Records to process:
══════════

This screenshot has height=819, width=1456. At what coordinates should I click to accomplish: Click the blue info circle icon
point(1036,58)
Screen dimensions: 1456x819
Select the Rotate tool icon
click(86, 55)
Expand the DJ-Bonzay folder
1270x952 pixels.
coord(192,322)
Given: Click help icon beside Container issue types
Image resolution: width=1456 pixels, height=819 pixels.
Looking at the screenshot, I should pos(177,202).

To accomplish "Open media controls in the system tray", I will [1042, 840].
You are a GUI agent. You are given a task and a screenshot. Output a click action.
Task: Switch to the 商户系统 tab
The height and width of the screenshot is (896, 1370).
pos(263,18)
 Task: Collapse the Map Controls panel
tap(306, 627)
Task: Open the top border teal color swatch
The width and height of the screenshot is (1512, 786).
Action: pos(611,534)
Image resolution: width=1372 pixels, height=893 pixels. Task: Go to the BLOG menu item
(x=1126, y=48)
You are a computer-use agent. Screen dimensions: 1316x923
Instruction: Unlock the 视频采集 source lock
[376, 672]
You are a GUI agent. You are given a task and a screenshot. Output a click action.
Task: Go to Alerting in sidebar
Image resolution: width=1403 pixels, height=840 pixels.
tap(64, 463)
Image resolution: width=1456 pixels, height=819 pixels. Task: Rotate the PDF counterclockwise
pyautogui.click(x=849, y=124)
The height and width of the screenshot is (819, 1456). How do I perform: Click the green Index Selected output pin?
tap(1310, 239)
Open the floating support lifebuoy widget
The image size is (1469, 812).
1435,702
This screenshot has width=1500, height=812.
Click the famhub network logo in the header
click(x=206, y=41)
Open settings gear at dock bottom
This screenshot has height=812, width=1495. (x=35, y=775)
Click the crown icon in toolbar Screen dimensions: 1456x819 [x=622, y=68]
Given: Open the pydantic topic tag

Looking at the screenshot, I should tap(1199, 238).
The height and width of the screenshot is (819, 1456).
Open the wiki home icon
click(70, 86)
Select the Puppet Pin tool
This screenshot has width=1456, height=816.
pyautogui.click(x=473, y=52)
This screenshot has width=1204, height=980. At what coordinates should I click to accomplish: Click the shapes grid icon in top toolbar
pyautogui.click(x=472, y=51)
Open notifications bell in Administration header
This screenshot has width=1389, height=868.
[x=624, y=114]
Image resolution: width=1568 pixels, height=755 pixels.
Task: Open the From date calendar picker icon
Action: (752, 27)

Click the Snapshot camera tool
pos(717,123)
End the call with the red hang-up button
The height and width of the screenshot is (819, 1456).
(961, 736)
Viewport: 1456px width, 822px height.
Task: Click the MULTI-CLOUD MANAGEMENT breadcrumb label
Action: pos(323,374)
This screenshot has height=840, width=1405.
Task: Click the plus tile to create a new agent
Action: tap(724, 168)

══════════

What the task requires: Whatever else the listing above holds, retype exactly only the lines from the one containing "The height and width of the screenshot is (896, 1370)." to the one containing "Task: Go to Alerting in sidebar", both ends kept.

Your response:
The height and width of the screenshot is (896, 1370).
pos(263,18)
 Task: Collapse the Map Controls panel
tap(306, 627)
Task: Open the top border teal color swatch
The width and height of the screenshot is (1512, 786).
Action: pos(611,534)
Image resolution: width=1372 pixels, height=893 pixels. Task: Go to the BLOG menu item
(x=1126, y=48)
You are a computer-use agent. Screen dimensions: 1316x923
Instruction: Unlock the 视频采集 source lock
[376, 672]
You are a GUI agent. You are given a task and a screenshot. Output a click action.
Task: Go to Alerting in sidebar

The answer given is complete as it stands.